▶ _INFORMATION GIVEN_
● ● ●

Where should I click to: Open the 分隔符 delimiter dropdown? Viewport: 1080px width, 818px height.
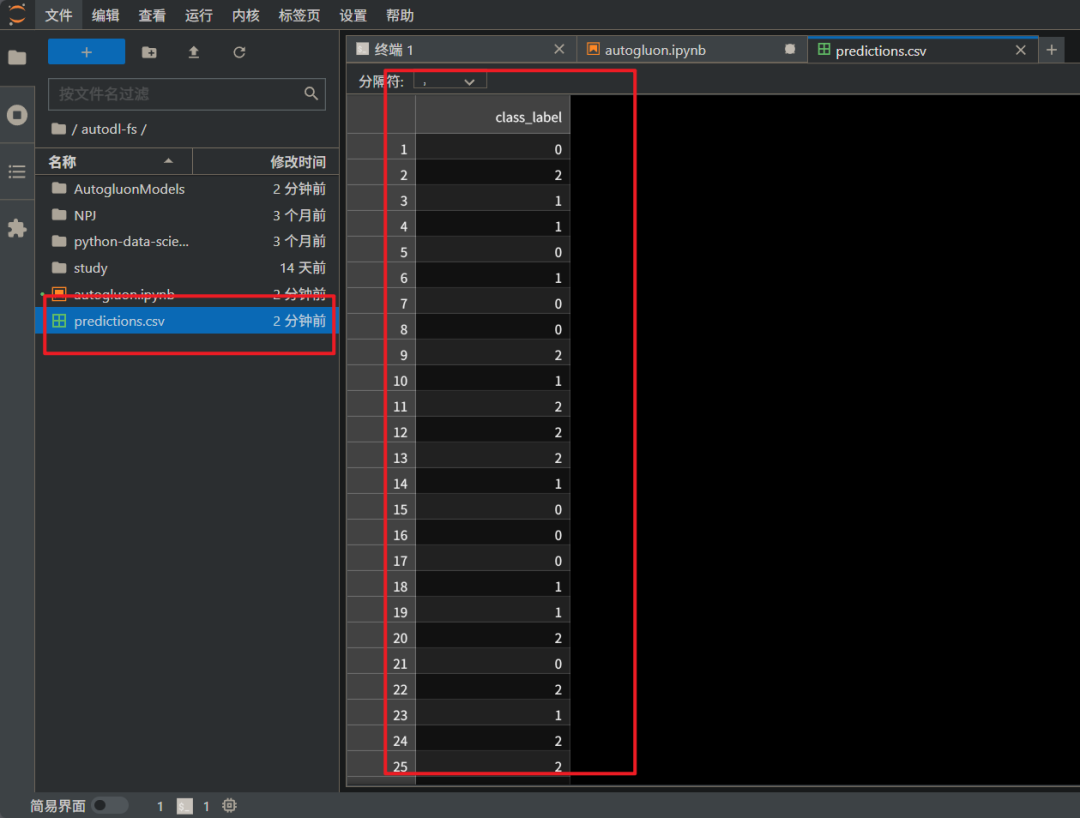(x=450, y=82)
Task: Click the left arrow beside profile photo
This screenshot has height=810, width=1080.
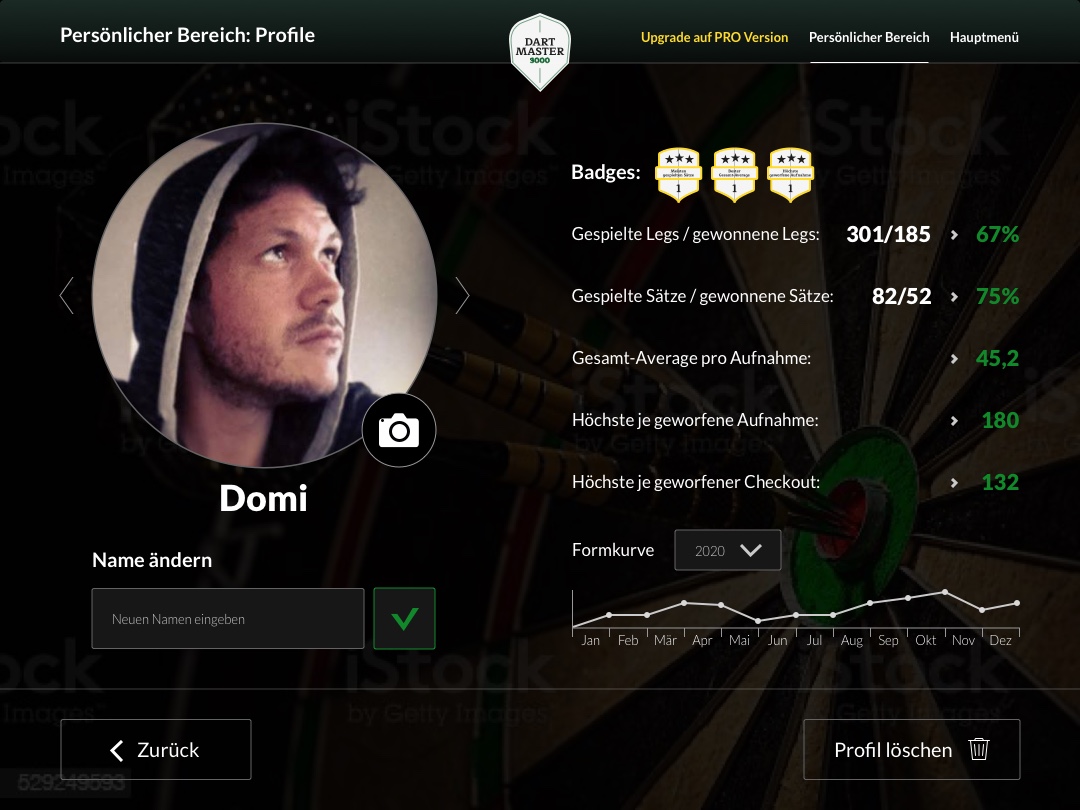Action: (67, 295)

● ● ●

▶ _ABOUT THIS EXERCISE_
Print the data again word for word, pictures excluded.

▶ _EXERCISE RESPONSE_
Where should I click to: Open the 分隔符 delimiter dropdown? Viewport: 1080px width, 818px height.
(x=450, y=82)
Task: Click the left arrow beside profile photo
This screenshot has height=810, width=1080.
Action: (67, 295)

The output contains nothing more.